David deVilliers: Thank you for that, Bill. We appreciate — obviously, we appreciate all of your thoughts. And it’s — and hopefully, we can continue to stay the course and continue to build on the relationship.
Bill Chen: Yes. Yes. I’m not going anywhere, guys. I’m not going anywhere. You guys will have to deal with me for a long time.
David deVilliers: That’s a great problem for us to have.
Bill Chen: I mean, it creates a minor problem that I won’t sell anything, so there’s no liquidity in the stock.
David deVilliers: Appreciate all the your royalty and your support, your candor, we really do.
Bill Chen: Yes. I appreciate everything you guys do, and that’s all the questions and comments I have.
Operator: We will take our next question from Bill Ratner, private investor.
Unidentified Analyst: I was just wondering if you could flesh out a bit the cash balance, how much of that is earmarked for capital versus what is essentially freely available for things like share repurchases and other discretionary types of investments?
John Baker: Bill, I believe we have in the ballpark of $80 million earmarked for capital expenditures for 2024. And we obviously want to keep a pretty healthy capital cushion, and we have plans beyond 2025. The stock price will obviously dictate the extent to which we make share repurchases. But in terms of any kind of meaningful share repurchase program. I think that we would — in terms of major blocks of capital, it’s all going to go back into — to developing assets as opposed to share repurchases. We’re going to nibble opportunistically if we have a chance, but it’s not going to be a meaningful amount compared to what we put into development.
Unidentified Analyst: And then with respect to the aggregates assets, you said that you don’t factor in the second life value into your NAV analysis. If you were to include that second life value, can you provide any parameters around what you think an appropriate second-life valuation would be for your assets?
John Baker: Bill, I think that’s — it’s so nebulous given the time line of those events. The two that come to mind Fort Myers and like Lisa Brookville as well. And we’re a long ways away from Fort Myers and and Lake Lalisa. Yes, I think that it would just be a pie in the sky number. It’s essentially raw land and so in terms of going through entitlements and zoning and permitting, just if I were to give you a number, it wouldn’t be based on anything in reality. So we have sort of nothing to base it on. So right now we prefer not to guess.

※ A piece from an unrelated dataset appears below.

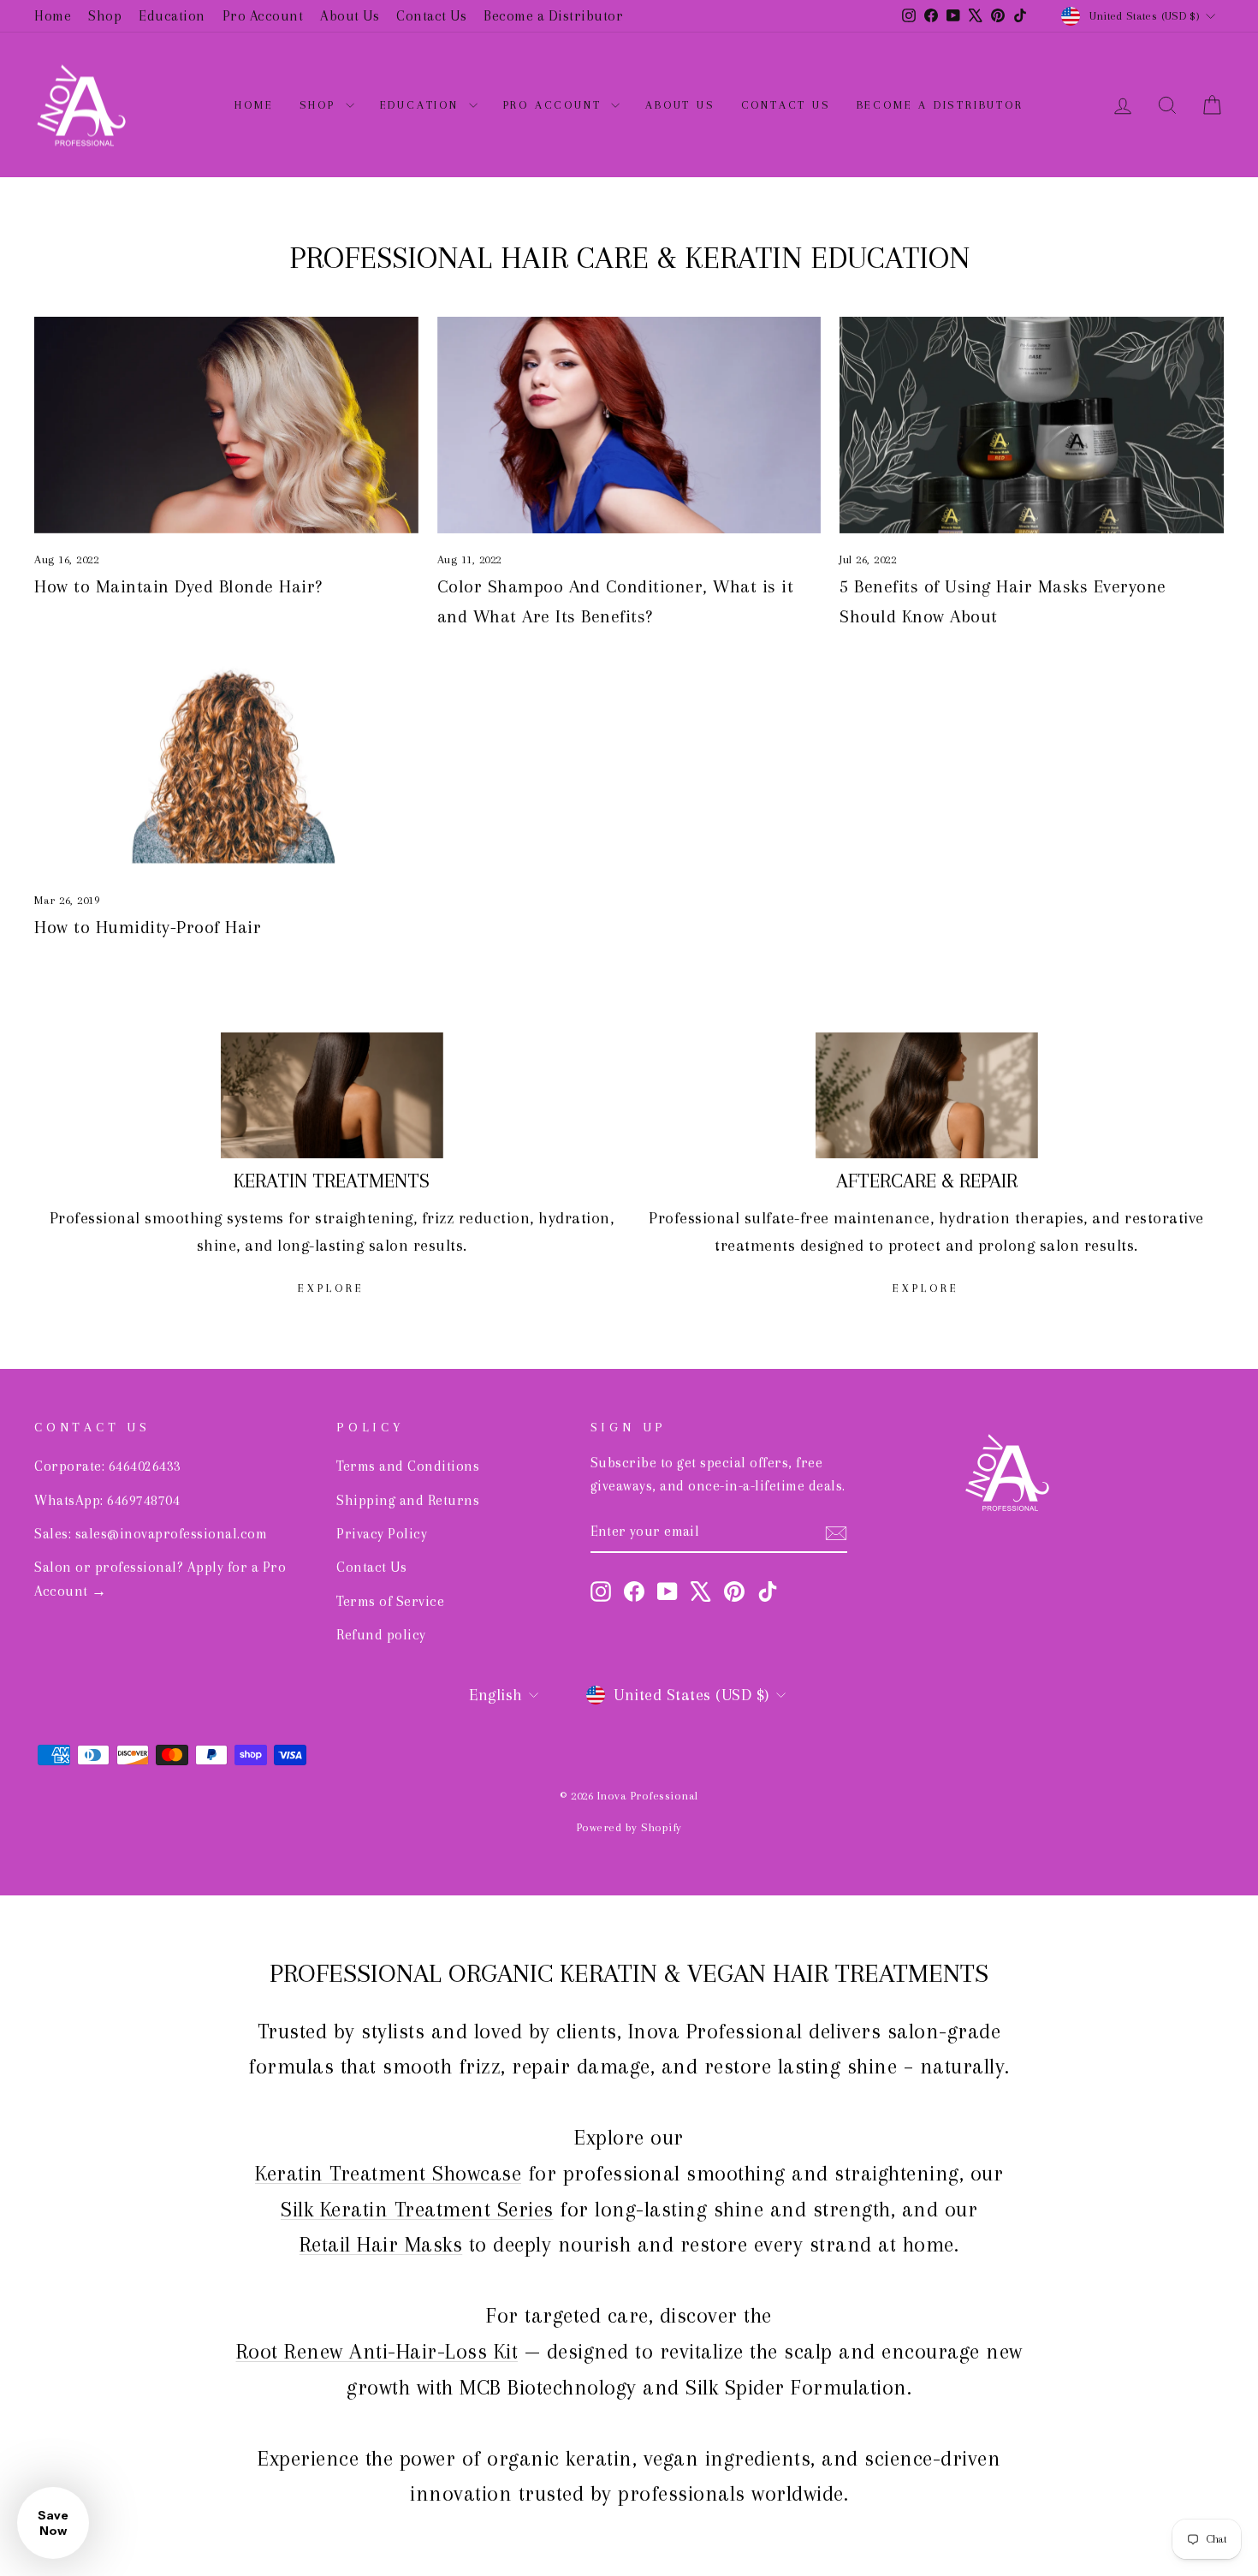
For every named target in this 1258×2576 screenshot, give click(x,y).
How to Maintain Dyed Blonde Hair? (178, 586)
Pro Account (263, 16)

Unidentified Analyst: Is your comment around entitlements, perhaps suggesting that there might not be as much land value as investors might think because the entitlement process, the costs involved would be pretty significant relative to the second-line value? Or is it just more that it’s so far out in the future that it doesn’t want to make a call?
John Baker: Yes.
Unidentified Analyst: Okay. And then one last question. Going back to the previous questioner. So this Martin Marietta transaction seemed like a very high multiple. And if you look at Martin Marietta stock and stocks of comparable companies, these companies are trading at very high valuations. You guys are clearly very opportunistic investors. Can you just comment on why you would continue to own these assets as opposed to monetizing them and what appears to be a pretty robust environment for these types of assets?

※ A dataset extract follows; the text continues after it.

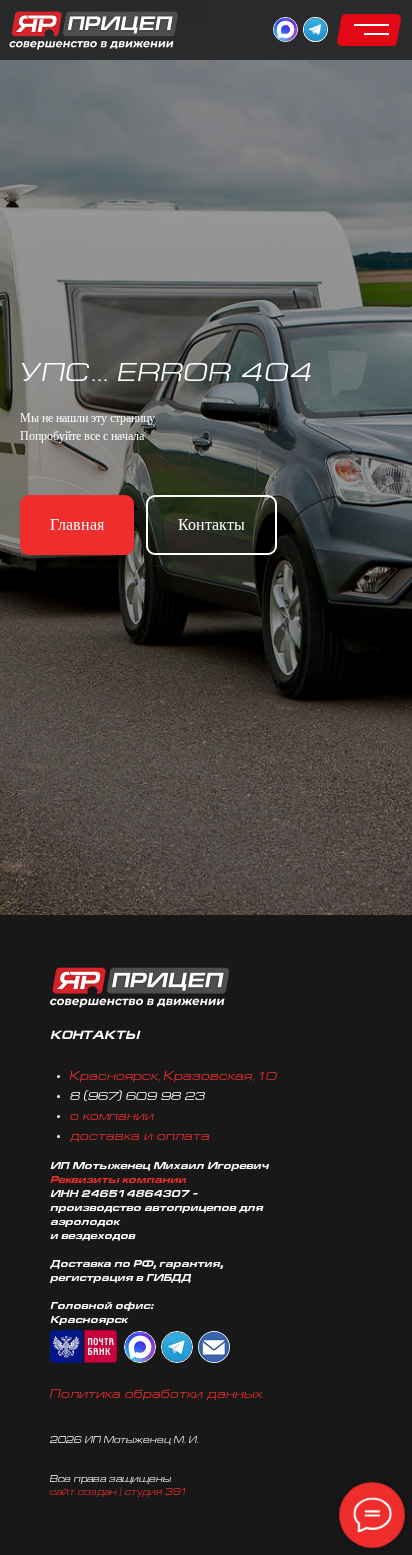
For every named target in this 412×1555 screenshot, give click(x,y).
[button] (369, 30)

John Baker: That’s an interesting question. I think if you look at the way that they’ve pushed price, just the accelerated growth of our income stream as good as the valuations are, I think we’re going to take a bet on them outpacing the present value. And to Bill’s point, slapping a EBITDA multiple on the royalty stream that maybe that’s not the appropriate way to look at it. And I don’t know Vulcan or Martin or any of our other tenants appetite for pouring money into reserves that they already control. I think everybody is kind of happy with the way things are. We certainly are. And just from an after-tax perspective, if we had a $300 million transaction that we — desperate to make. Maybe that would be a source of liquidity, but to just sell the asset and pay the taxes on it.
That’s certainly not the best use of the money we generate from those assets. And they are also just a — I mean, they have been — I mean $10 million a year with no debt on it is a tremendous cash flow engine to fuel debt redevelopment. So I think we’re really happy with that income stream the way it is. But if you want to pay those valuations for them, we’re all years.

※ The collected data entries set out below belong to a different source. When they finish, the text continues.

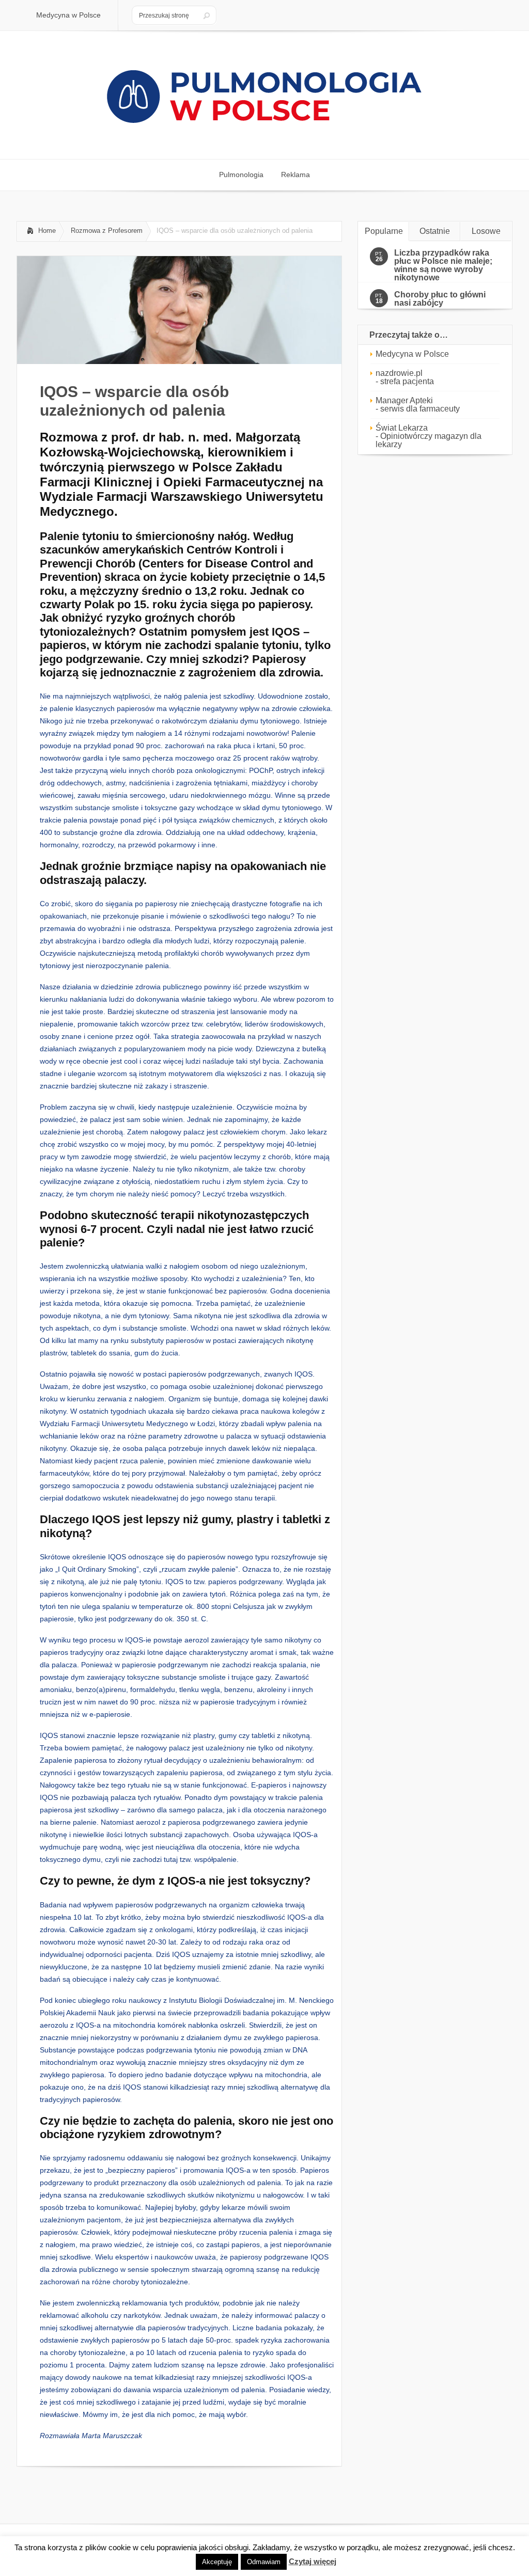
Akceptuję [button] (217, 2562)
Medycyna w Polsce (412, 354)
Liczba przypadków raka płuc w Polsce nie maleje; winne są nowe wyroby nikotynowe (443, 265)
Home (47, 230)
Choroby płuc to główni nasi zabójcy (440, 298)
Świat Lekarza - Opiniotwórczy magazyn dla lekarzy (428, 436)
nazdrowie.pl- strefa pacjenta (405, 377)
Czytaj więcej (312, 2561)
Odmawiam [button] (264, 2562)
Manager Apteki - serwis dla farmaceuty (418, 404)
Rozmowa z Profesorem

Unidentified Analyst: Well, it just seems to me that you don’t know until you go out and hire a banker and run a process. And in an environment maybe like 12 to 24 months ago, the likelihood of finding a good bid might have been not there, but the market has — it seems like the market changed from my perspective. But maybe to your point, they already control the assets. So what’s the point, but you never know until you hire a banker.
John Baker: Very true. I think we would know just given our relationship to Martin and Vulcan, if they had an appetite for buying those assets, we’d probably hear about it. Astatula, the purchase of the Blandford property, we were able to accomplish that because of our relationship with Vulcan, and they just as the policy didn’t want to put money into reserves that they already controlled. You are correct in that you don’t ask, don’t get, but I think if they wanted to buy them — the second, they want to buy them, we’re going to hear about it.